* [PROBLEM TO WORK ON]
Although the records contain pictures, none belong in the copy: restate word for word only the lines from the one with "Image resolution: width=734" through the one with "Given: Select the Orders table in sidebar", both included.

——

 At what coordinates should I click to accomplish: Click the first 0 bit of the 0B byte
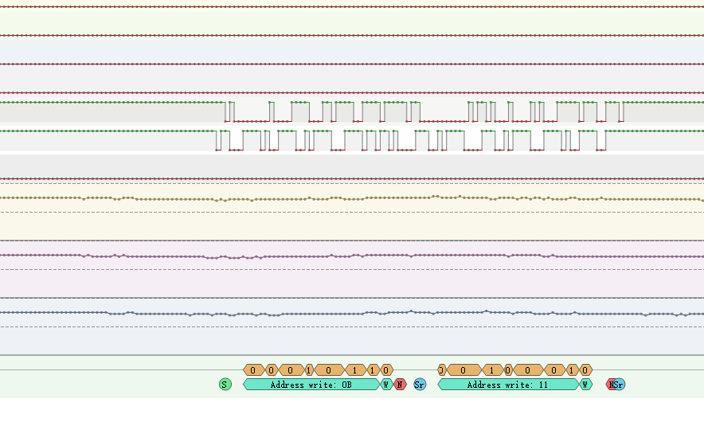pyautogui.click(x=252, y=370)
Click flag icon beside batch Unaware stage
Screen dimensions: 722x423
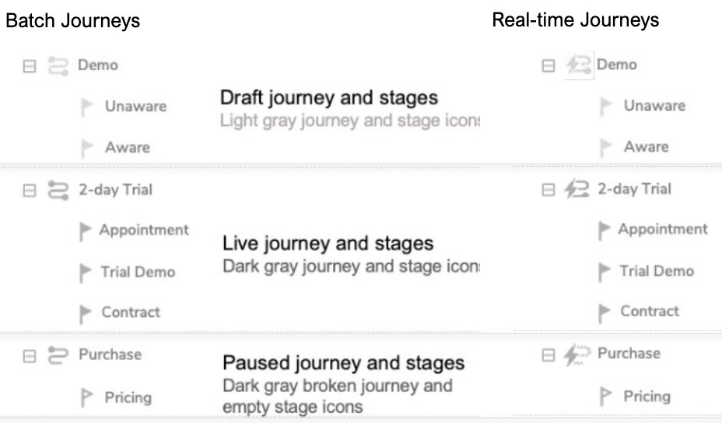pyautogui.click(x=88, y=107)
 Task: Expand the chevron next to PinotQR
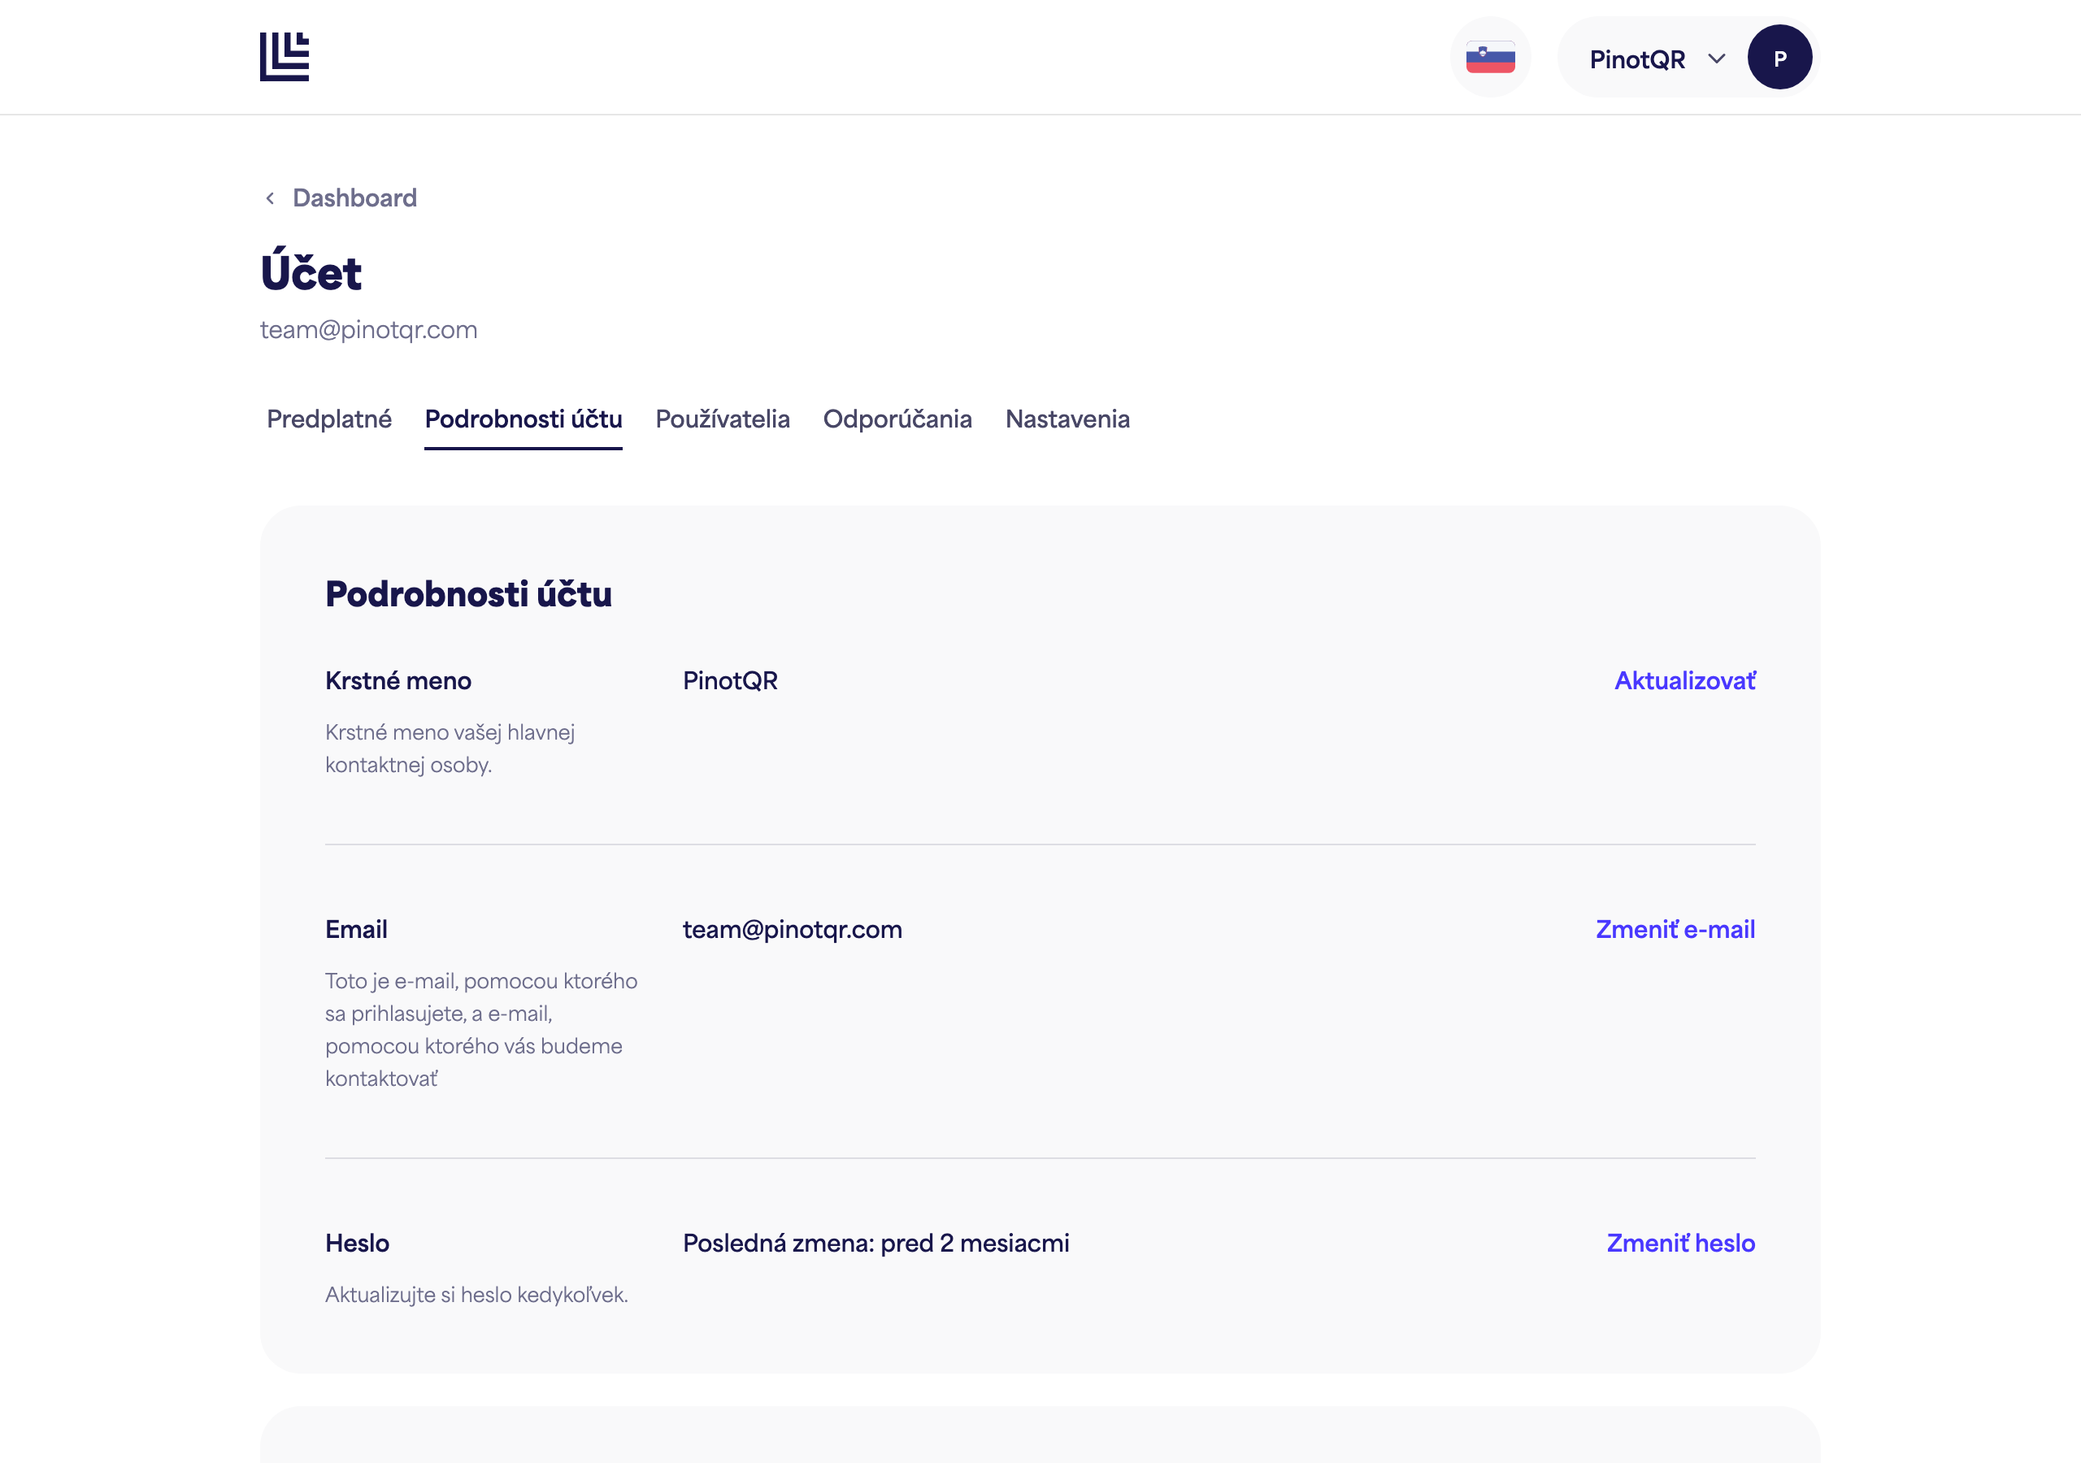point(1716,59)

——

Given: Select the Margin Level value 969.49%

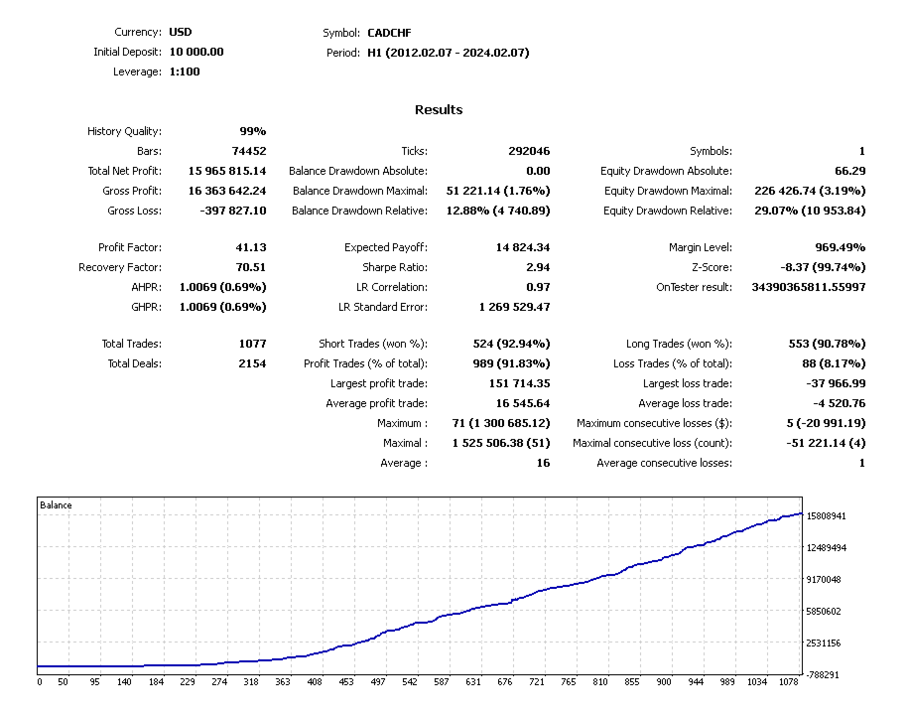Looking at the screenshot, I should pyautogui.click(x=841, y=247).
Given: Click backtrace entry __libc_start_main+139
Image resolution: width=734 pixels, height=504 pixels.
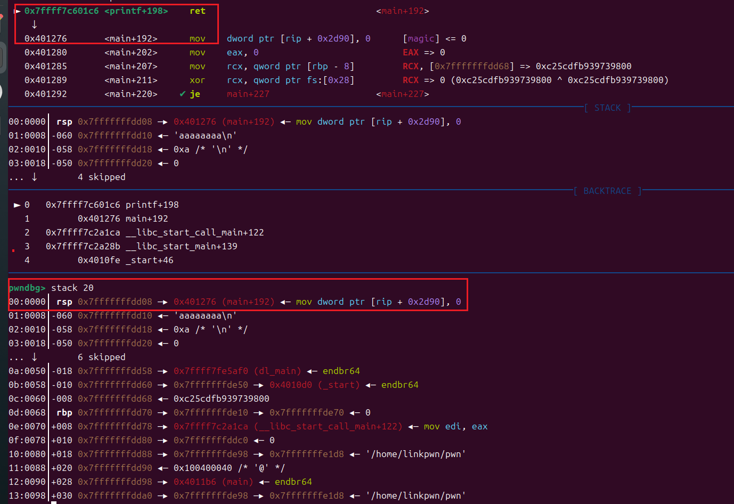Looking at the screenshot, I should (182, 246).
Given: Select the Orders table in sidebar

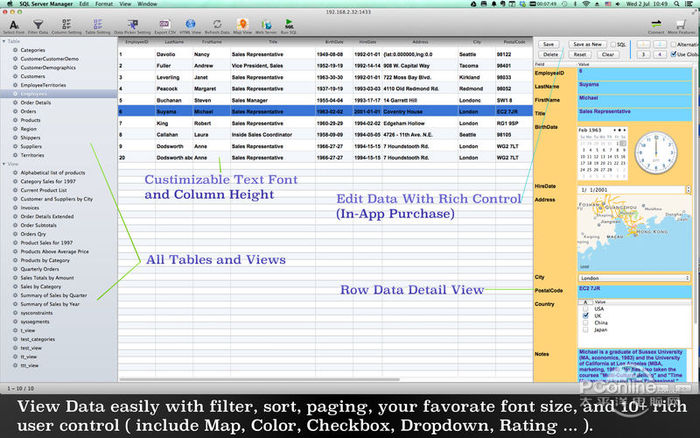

——

* [FINAL ANSWER]
Image resolution: width=734 pixels, height=504 pixels.
Looking at the screenshot, I should (182, 246).
Given: Select the Orders table in sidebar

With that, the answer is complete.